▶ **Entries provided**
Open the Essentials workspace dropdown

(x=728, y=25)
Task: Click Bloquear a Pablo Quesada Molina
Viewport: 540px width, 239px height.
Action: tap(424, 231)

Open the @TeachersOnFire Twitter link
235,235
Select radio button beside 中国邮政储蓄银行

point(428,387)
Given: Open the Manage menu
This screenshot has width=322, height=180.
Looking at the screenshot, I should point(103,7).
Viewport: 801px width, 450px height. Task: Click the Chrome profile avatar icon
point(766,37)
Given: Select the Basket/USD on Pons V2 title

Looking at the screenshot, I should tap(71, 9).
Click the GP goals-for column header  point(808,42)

==

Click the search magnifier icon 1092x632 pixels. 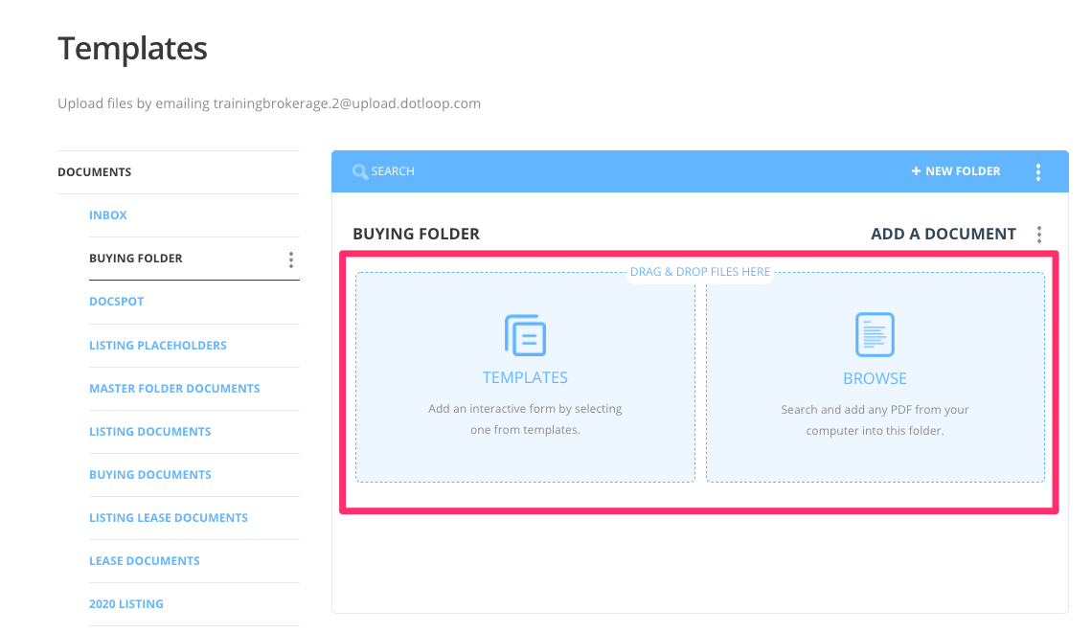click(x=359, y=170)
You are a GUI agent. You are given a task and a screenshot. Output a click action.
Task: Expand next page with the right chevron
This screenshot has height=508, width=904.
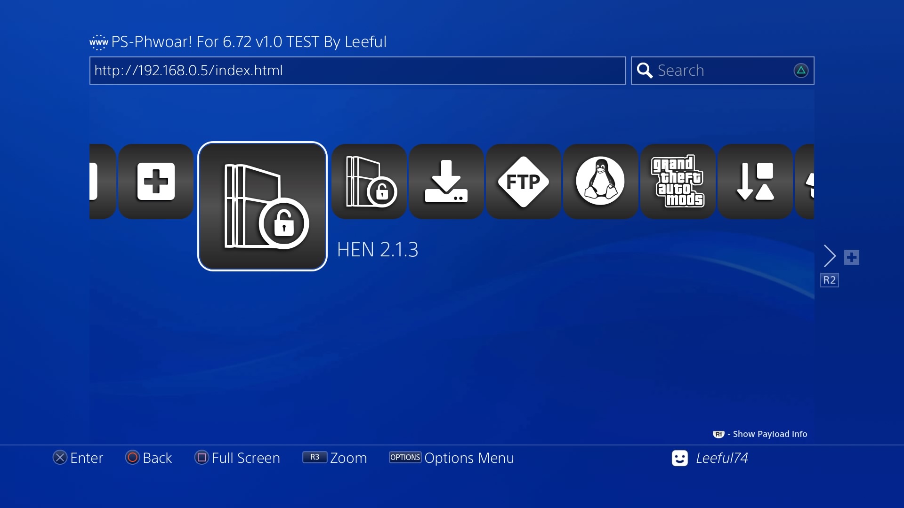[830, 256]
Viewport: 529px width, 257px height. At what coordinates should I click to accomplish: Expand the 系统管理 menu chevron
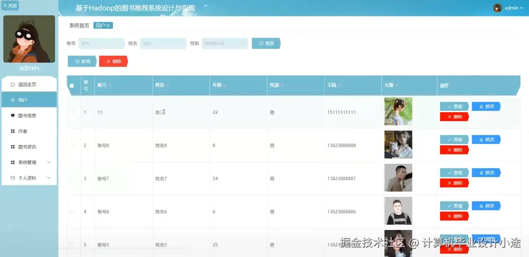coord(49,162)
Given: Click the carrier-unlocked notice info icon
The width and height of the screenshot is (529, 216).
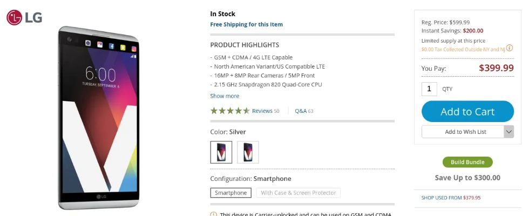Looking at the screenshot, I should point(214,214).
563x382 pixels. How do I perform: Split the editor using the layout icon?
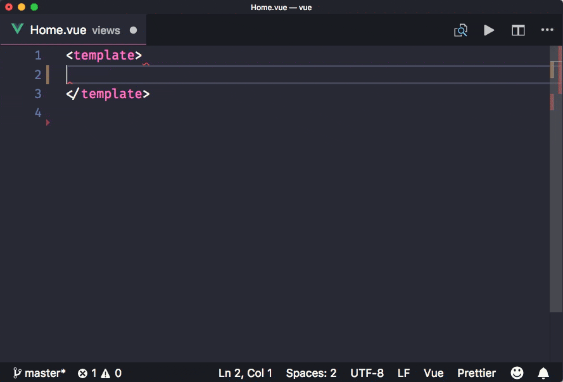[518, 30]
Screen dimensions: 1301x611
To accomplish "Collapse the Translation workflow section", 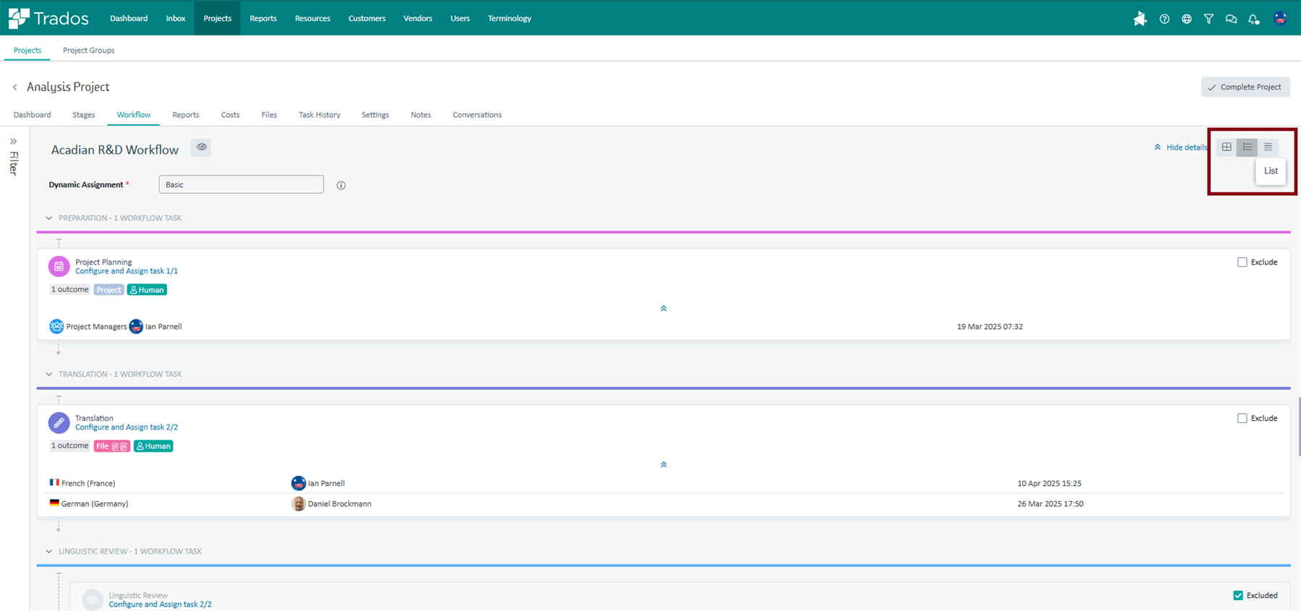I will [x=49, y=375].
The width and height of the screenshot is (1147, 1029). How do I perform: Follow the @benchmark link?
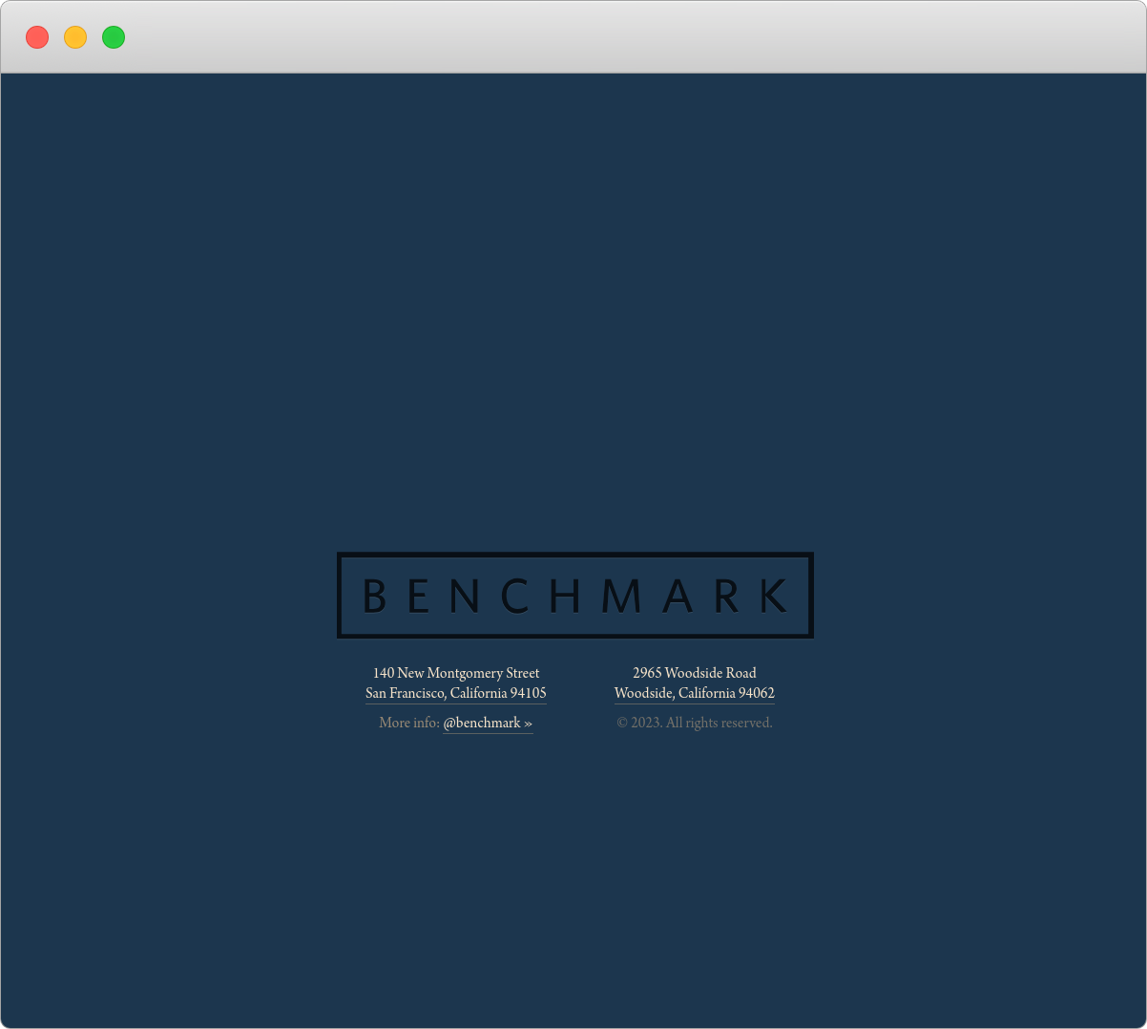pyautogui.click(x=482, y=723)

--

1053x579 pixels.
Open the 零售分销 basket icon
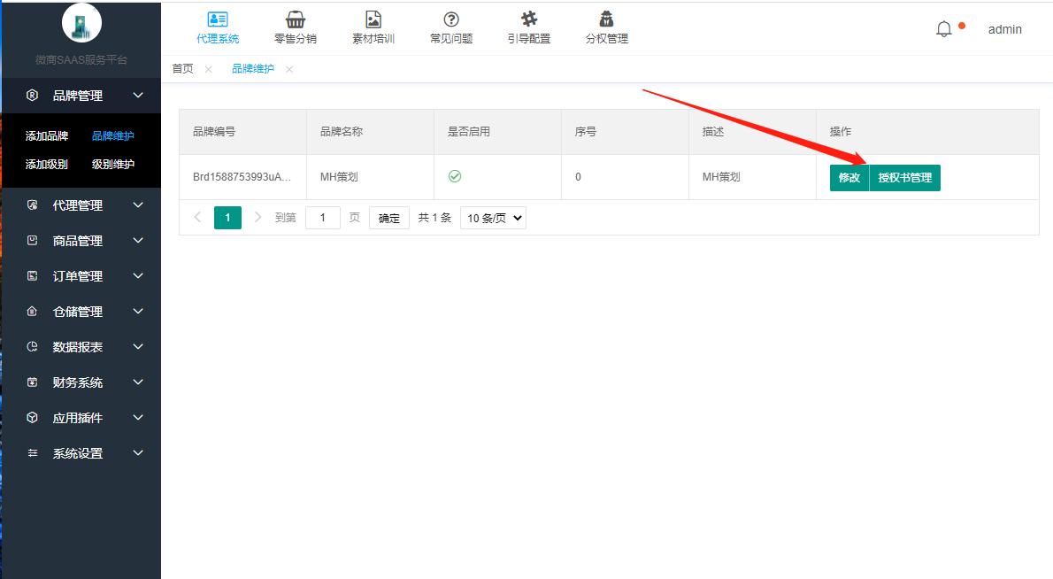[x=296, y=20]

▶ **Task requirements**
Please transcribe exactly the part of the records that opens with the line containing "Viewport: 529px width, 257px" and closes with the line containing "Given: Click the", both ends included, and leave out the pictures.

▶ **Output for this exercise**
Viewport: 529px width, 257px height. At what coordinates should I click to accomplish: Expand the 系统管理 menu chevron
coord(49,162)
Given: Click the carrier-unlocked notice info icon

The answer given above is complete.